Il Cocis nacque nel 1986, con un convegno dedicato all’utilizzo del sottosuolo quale utile leva per la salvaguardia dell’ambiente. Fiorirono progetti come il raddoppio (in sotterranea) dell’Ospedale Niguarda o la più generale ipotesi di creare una vera e propria Milano sotterranea.«Se l’ uomo si lasciasse scoraggiare dalle grandi imprese, – affermava Villoresi nel 2001 in un’intervista a Repubblica –  oggi non avremmo un monumento di 68 metri di facciata e 108 metri di altezza massima, tutto in marmo di Candoglia trasportato su chiatte cinque secoli fa dalle montagne del lago Maggiore: il Duomo». Nella proposta progettuale legata alla Valle Seriana si ipotizzavano costi per circa 250 miliardi di vecchie lire, tempi relativamente brevi (3-4 anni) in verità un po’ ottimistici e disponibilità di aree utilizzabili di almeno 120.000 metri quadrati, utili per essere alienate a copertura dei costi complessivi di costruzione.

 

 

In quelle videocassette rimane il sogno di anni in cui tutto era possibile e pensabile. Rivederne il contenuto è un modo per riavvolgere il nastro e capire se oggi, in un tempo in cui possiamo dotarci di tecnologie allora inimmaginabili, è ancora possibile volare alto e andare al di là delle buche da rattoppare e degli ingorghi su cui imprecare.  Al di là del merito, in quell’idea sotterranea che ora fa quasi sorridere c’erano gli stessi orizzonti audaci che oggi ipotizzano lo Skidome di Selvino oppure il prolungamento (molto più concreto e realizzabile) della linea TEB da Albino a Vertova e, perché no, a Clusone.  Definiamola pure, per stare agli slogan del nuovo millennio,  come la necessità di un colpo d’ala, cioè la capacità di andare al di là del contingente per progettare uno scenario diverso, sia esso sociale, turistico, manifatturiero o di mobilità..

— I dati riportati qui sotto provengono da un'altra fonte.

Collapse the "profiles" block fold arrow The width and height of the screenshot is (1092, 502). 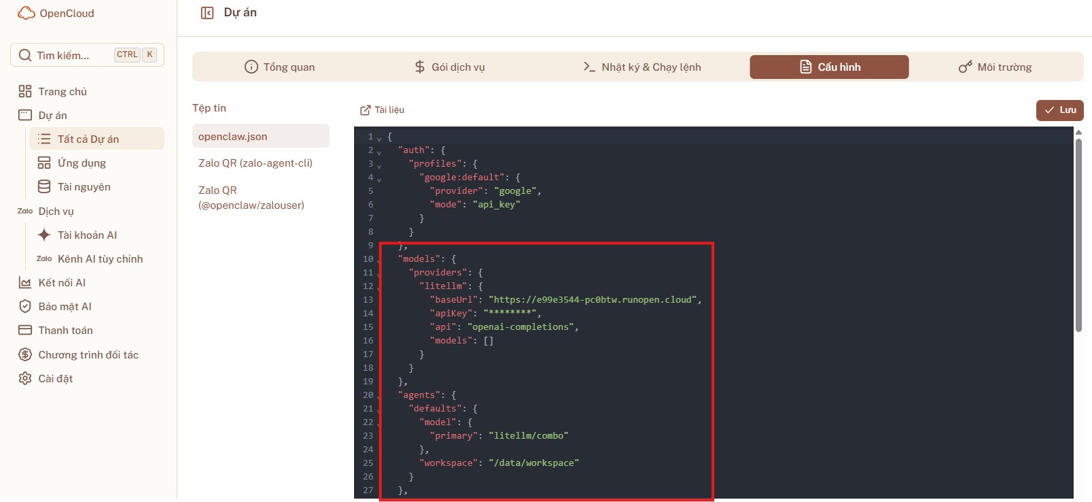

In quelle videocassette c’era, inconsapevole e convinto, un sogno che ora dorme negli archivi dei Municipi e forse, anche nel cuore, delle nuove generazioni. Attaccarsi al tram (per restare al prolungamento TEB che darebbe una svolta importante) può essere davvero un ritorno al futuro su corde analoghe. Da una parte la nostalgia vintage delle Ferrovie delle Valli sciaguratamente dismesse, dall’altra il sogno possibile di un nuovo miracolo in Valle Seriana. A costo di spostare le montagne.